I will freely admit that I had not heard of Senscape or its critically acclaimed first person horror adventure game Scratches until the Asylum Kickstarter. Of course, I quickly remedied that during the campaign and I have since fallen in love not just with their previous outing but with the company as a whole. I’ve gotten to know Agustin Cordes quite well both during and after the initial run and despite certain setbacks (more on those in a bit) I have every faith that they’ll deliver on the promises made during the funding period. And I’m not just saying that as a friend but also as a backer.
It appears that many people are starting to think that development of Asylum is dead in the water. Sure, the lack of assets doesn’t help much and the delays are less than encouraging to those of us who aren’t well versed in the way crowdfunding is usually handled in regards to gaming, but the fact that news and screenshots are slowly trickling down to us backers should be some indication that Agustin and company didn’t just take the money and run off to R’leyh to wake up Cthulhu. In fact, there’s reason for his madness. Usually.

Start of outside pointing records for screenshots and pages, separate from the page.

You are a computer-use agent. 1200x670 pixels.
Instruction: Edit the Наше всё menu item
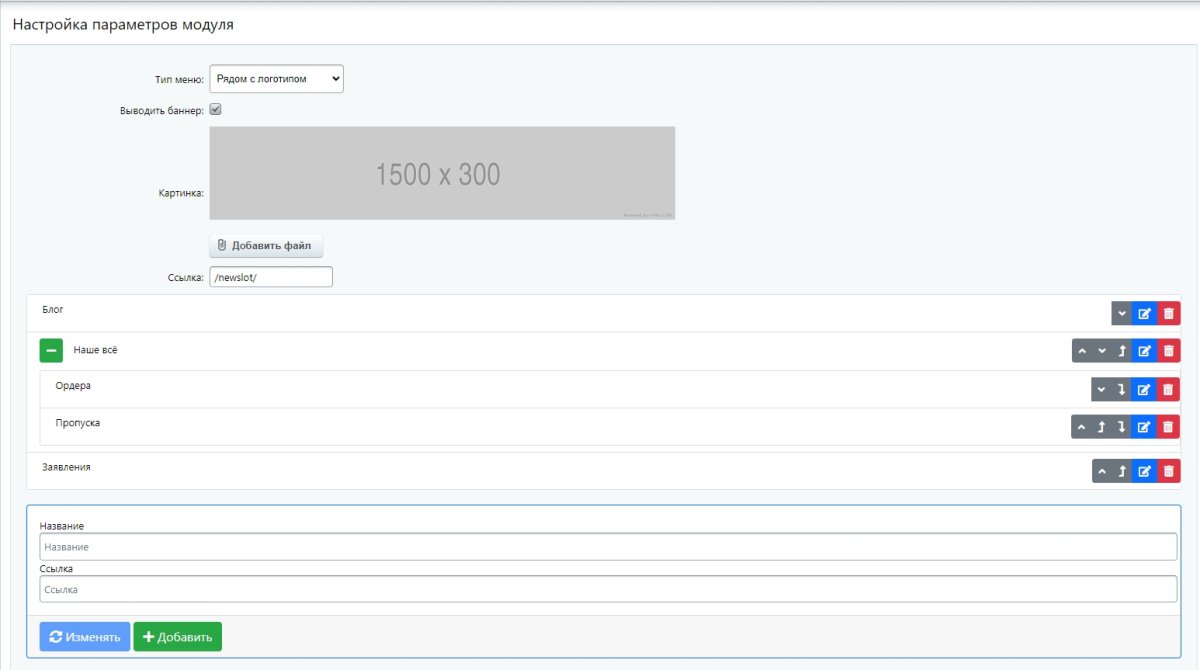(1145, 351)
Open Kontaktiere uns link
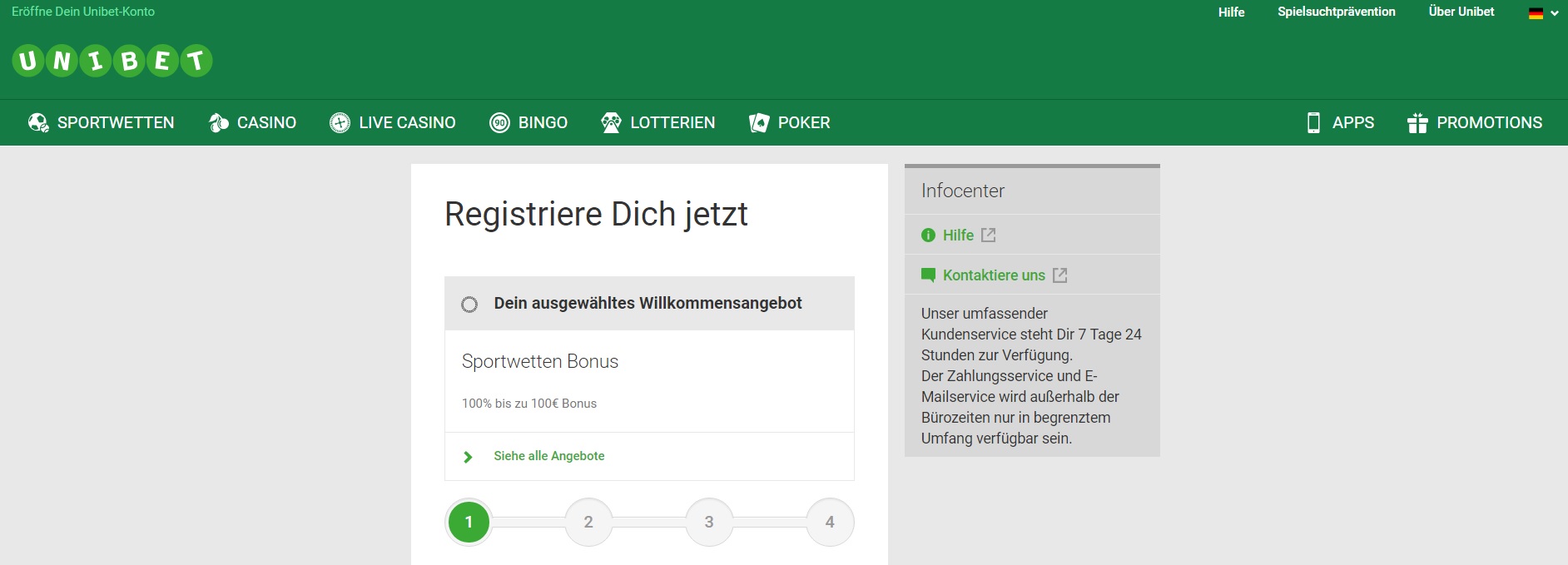The image size is (1568, 565). pyautogui.click(x=993, y=275)
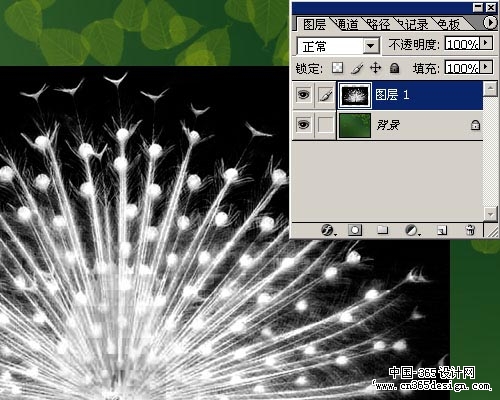
Task: Hide the 背景 layer visibility eye
Action: (x=303, y=125)
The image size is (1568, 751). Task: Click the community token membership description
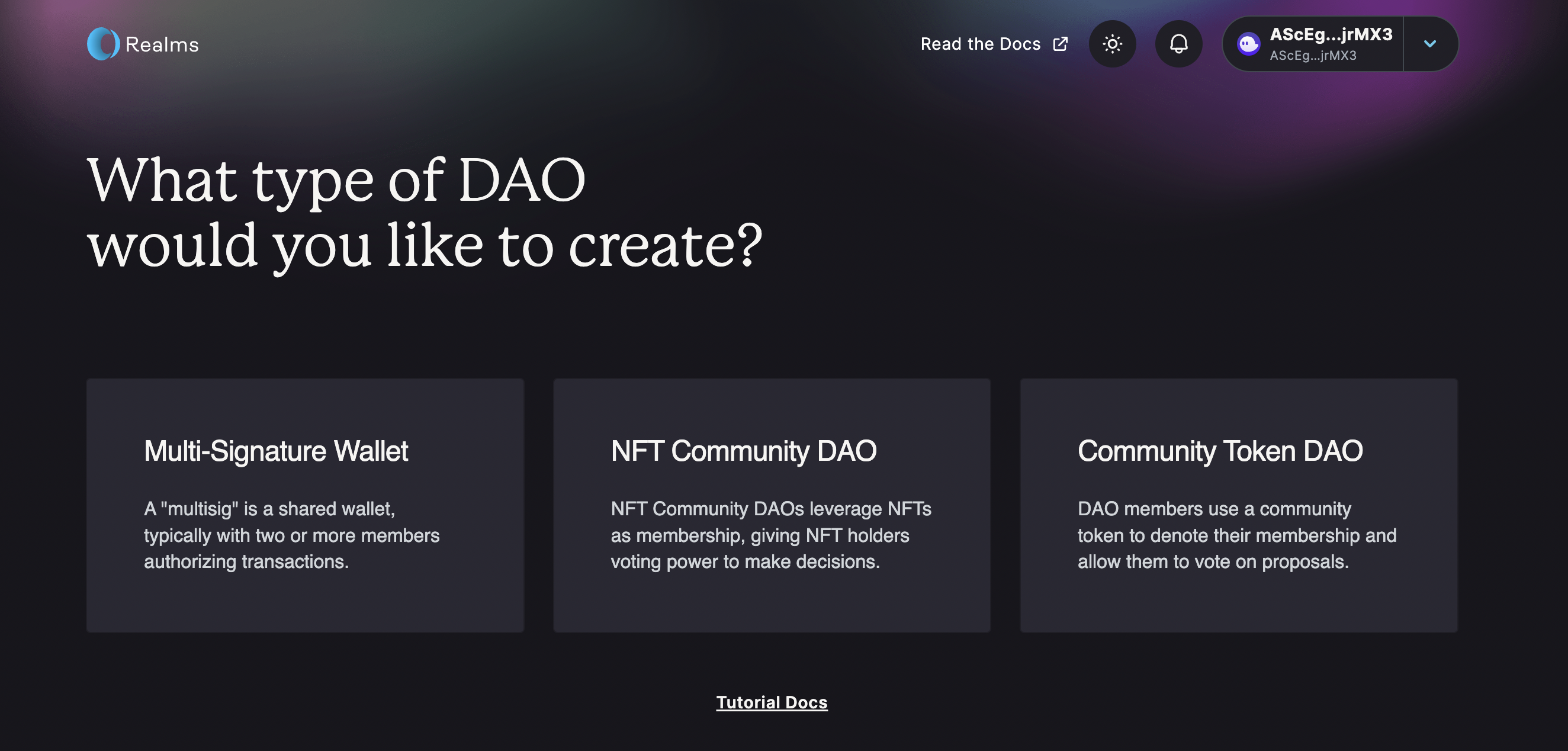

For those, like myself and most of the other “Krazies”, who’ve been following the development of Asylum closely from its inception should know that there have been some somewhat substantial delays. These have been covered in previous updates, so the latest backer only update just barely touches this subject and Agustin urges those with concerns to check these older updates out. The most notable reason for this pushback is in the change to using a Dagon/Unity hybrid, not unlock those sired by the Deep Ones.
Dagon was Senscape’s in-house engine that was created specifically for Asylum but they found that porting it to Unity helped immensely. This switch caused the focus to move to reworking this engine. Which, based on the video assets shown in the past looks like a leap forward in what they were doing with Dagon alone. They did use the old engine in a short game a couple years ago called Serena (play it if you haven’t…it’s so worth it) but while it works just fine with a one room game it became too daunting of a task for one with the scope promised here. Or at least that’s what I got from the explanations.
Asylum‘s been in development for nearly three years now and of course there’ll be people wondering just what the hell is going on with it. The truth of the matter is that it’s not unusual for games to get delayed for months or even years for one reason or another. The fact that we’re still seeing assets every now and then proves that they haven’t given up. And, in the update, Agustin goes on to say that one way or another this will see the light of day.
I can’t stress how important this project is for us, especially on a personal level — you keep hearing scary stories of Kickstarter creators running away with money from backers, suddenly stopping all communication and disappearing from the face of the planet, but I’m really, truly, extremely serious when I tell you that we need to finish Asylum. Just think about all the years, money and sweat that we invested on this game. It represents a big chunk of our lives and we won’t feel complete until all of our backers and fans are playing it.
And if that’s not dedication to the backers I don’t know what is.